Interview | Geoffrey Rush, Pirates of the Caribbean and Snoopy

“Welcome to my gloomy beige headquarters,” Geoffrey Rush laughs.

He’s right, of course. We’re sitting in two cushy chairs in a hotel room that has been stripped of almost all the other furniture, staring each other in the eye, blazingly aware of the artifice of our conversation. I’m a film critic, he’s an actor, and we’re supposed to talk about his latest movie, Pirates of the Caribbean: Dead Men Tell No Tales.

But Geoffrey Rush is anything but perfunctory. He’s made his Oscar-winning career playing scene-stealing eccentrics and deep thinkers. He’s taken part in a zombie sword fight and shot space slugs with rockets. He knows how to give a good interview, and in our relatively short time together he takes me inside the engaging thought process behind why he keeps returning to the Pirates of the Caribbean, why he gravitates towards outsider roles and more.

Pirates of the Caribbean: Dead Men Tell No Tales is in theaters now.

Disney

Crave: Whenever I see a Pirates of the Caribbean movie, I always think to myself that it looks like Geoffrey Rush is having the most fun.

Geoffrey Rush: Oh, really?

Is that the case? It seems like you get to have a blast.

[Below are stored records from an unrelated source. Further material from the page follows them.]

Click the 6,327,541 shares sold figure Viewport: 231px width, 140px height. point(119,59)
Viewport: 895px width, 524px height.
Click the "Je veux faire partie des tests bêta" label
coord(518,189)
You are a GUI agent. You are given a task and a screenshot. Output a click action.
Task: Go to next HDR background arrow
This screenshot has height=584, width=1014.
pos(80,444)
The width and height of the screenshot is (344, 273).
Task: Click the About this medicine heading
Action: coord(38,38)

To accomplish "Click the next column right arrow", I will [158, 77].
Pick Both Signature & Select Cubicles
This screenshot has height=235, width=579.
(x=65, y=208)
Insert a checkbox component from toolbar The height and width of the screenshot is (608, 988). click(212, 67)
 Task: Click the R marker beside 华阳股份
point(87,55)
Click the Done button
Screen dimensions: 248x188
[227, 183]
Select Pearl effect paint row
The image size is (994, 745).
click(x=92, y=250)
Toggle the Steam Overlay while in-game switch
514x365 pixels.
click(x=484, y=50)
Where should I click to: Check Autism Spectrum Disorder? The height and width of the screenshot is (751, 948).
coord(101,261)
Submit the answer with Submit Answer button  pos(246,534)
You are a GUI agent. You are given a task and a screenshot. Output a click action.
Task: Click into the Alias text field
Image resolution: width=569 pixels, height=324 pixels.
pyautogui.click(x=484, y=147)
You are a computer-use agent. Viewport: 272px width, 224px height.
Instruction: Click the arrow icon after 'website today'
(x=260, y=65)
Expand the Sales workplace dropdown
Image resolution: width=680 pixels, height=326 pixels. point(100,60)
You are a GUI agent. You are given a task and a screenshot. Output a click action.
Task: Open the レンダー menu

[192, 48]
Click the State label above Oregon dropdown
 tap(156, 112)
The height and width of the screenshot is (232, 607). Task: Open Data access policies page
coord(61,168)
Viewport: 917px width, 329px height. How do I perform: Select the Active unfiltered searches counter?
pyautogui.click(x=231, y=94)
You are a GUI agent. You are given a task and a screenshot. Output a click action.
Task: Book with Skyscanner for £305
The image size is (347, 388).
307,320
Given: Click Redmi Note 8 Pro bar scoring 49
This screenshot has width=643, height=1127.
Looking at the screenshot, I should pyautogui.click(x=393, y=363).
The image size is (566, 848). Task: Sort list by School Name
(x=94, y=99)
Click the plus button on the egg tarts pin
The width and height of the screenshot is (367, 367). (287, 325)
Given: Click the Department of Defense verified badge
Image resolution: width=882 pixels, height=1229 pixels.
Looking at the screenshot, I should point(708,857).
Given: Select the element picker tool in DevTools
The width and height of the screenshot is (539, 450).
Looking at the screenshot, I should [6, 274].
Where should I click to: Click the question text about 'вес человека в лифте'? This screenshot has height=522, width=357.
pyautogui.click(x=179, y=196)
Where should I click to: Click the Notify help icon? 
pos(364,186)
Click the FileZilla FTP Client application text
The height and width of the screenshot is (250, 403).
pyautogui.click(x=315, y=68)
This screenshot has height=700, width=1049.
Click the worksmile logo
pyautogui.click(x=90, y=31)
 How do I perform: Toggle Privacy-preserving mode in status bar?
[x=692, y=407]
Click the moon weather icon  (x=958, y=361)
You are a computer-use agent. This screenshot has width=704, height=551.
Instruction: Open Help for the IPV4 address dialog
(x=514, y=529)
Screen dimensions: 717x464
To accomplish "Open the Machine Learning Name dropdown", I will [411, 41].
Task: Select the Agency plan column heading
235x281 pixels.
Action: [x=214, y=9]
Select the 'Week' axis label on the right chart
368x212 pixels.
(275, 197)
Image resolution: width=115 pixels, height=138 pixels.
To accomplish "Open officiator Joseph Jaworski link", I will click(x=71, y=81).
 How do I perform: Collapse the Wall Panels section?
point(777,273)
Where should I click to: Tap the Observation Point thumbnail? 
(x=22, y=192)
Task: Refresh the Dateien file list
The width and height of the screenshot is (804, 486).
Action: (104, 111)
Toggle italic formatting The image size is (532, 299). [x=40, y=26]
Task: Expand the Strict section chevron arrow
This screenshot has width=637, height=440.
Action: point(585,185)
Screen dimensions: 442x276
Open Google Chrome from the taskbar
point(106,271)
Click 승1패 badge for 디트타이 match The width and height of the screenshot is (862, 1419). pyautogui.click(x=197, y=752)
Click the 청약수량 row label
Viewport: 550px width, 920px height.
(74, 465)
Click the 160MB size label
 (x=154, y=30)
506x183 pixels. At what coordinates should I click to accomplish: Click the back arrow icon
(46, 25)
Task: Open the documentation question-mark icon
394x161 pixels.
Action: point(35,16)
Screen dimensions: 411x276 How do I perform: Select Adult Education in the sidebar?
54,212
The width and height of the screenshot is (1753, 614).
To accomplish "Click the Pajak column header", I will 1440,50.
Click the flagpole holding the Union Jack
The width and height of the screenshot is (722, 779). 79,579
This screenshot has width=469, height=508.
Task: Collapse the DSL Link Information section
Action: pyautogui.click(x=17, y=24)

Yeah, it is. Look, a fun project diminishes the whole experience, really.

Really?

Yeah, because it’s hard work. We’re on a very industrial work site, you know, particularly in the first chapters of the whole saga. I surprise myself that I had quite good sea legs. I was always very fearful. I don’t like the ocean. I’m not a natural swimmer, even though I come from Australia. That’s a terrible thing to say.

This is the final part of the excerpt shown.